Updates to the Chrome browser build for ChromeOS came out later than the standard Linux/Windows/Mac Chrome builds because the special chromeos build needed time to be integrated/tested with the rest of ChromeOS.

With LaCros, the browser can be updated independently from the rest of the OS.

idk if you've used a chromeos device, but they have an infuriating update schedule where it seems like there are updates daily, and they _always_ require a full system reboot. they apparently can't be consolidated either, so half the time i'll reboot to apply one and immediately get a notification of another

this presumably allows them to ease that a bit and apply some updates with the system still running, with maybe a quicker browser-only restart

> idk if you've used a chromeos device, but they have an infuriating update schedule where it seems like there are updates daily

This has been the opposite of my experience on the stable channel. Perhaps you're on one of the more volatile ChromeOS update channels? Or you use your device infrequently and put it to sleep when not in use, resulting in a similar UX issue that plagues game consoles: the appearance of always having updates when used.

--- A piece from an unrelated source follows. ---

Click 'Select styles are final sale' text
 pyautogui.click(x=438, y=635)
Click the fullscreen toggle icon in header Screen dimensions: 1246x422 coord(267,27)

Yes. The beta channel for ChromeOS seems to have a new release every week. I usually ignore it until the Linux shell or Steam stops working, then relent and let it reboot.
It would be ironic if Microsoft took the OS, added Edge, and released EdgeOS running on Edgebooks, Edgeboxes, etc.
That…feels very plausible? Microsoft has to be peeved at how much of the education market has been taken over by Chromebooks. Providing some locked down OS, with minimal specs, friendly to corporate management software, Teams preinstalled, etc feels like a pretty good move. The Chromebooks only work though an app store, so this idea could feed into Microsoft’s as well.

Unless Microsoft would rather target the cream of the market through their tablets.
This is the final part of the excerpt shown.